Material provided Block Start

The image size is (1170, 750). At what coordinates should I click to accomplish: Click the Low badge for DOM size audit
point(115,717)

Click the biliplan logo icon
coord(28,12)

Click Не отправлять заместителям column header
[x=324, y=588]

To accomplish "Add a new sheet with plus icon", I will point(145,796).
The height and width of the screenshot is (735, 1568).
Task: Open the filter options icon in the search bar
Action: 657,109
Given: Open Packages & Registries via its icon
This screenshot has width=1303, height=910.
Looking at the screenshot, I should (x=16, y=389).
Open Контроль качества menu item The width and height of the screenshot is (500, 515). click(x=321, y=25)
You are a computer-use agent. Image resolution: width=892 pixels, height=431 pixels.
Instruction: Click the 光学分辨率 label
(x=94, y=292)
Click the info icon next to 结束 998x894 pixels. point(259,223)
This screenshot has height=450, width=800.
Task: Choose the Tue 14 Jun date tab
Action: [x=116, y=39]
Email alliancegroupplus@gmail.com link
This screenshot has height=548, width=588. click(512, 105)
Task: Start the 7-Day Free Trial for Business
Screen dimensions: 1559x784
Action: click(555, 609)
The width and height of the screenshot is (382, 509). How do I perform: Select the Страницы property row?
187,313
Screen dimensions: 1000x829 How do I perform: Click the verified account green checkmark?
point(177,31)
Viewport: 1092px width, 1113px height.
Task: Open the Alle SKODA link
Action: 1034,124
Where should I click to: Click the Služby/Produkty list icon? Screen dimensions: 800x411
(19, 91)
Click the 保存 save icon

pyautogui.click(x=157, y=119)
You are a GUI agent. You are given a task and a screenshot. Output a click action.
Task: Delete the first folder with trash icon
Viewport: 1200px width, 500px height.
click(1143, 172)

Material provided Block End

> Task objective:
Word for word, copy the listing above in its entirety.

> Response to this task:
The image size is (1170, 750). At what coordinates should I click to accomplish: Click the Low badge for DOM size audit
point(115,717)

Click the biliplan logo icon
coord(28,12)

Click Не отправлять заместителям column header
[x=324, y=588]

To accomplish "Add a new sheet with plus icon", I will point(145,796).
The height and width of the screenshot is (735, 1568).
Task: Open the filter options icon in the search bar
Action: 657,109
Given: Open Packages & Registries via its icon
This screenshot has width=1303, height=910.
Looking at the screenshot, I should (x=16, y=389).
Open Контроль качества menu item The width and height of the screenshot is (500, 515). click(x=321, y=25)
You are a computer-use agent. Image resolution: width=892 pixels, height=431 pixels.
Instruction: Click the 光学分辨率 label
(x=94, y=292)
Click the info icon next to 结束 998x894 pixels. point(259,223)
This screenshot has height=450, width=800.
Task: Choose the Tue 14 Jun date tab
Action: [x=116, y=39]
Email alliancegroupplus@gmail.com link
This screenshot has height=548, width=588. click(512, 105)
Task: Start the 7-Day Free Trial for Business
Screen dimensions: 1559x784
Action: click(555, 609)
The width and height of the screenshot is (382, 509). How do I perform: Select the Страницы property row?
187,313
Screen dimensions: 1000x829 How do I perform: Click the verified account green checkmark?
point(177,31)
Viewport: 1092px width, 1113px height.
Task: Open the Alle SKODA link
Action: 1034,124
Where should I click to: Click the Služby/Produkty list icon? Screen dimensions: 800x411
(19, 91)
Click the 保存 save icon

pyautogui.click(x=157, y=119)
You are a GUI agent. You are given a task and a screenshot. Output a click action.
Task: Delete the first folder with trash icon
Viewport: 1200px width, 500px height.
click(1143, 172)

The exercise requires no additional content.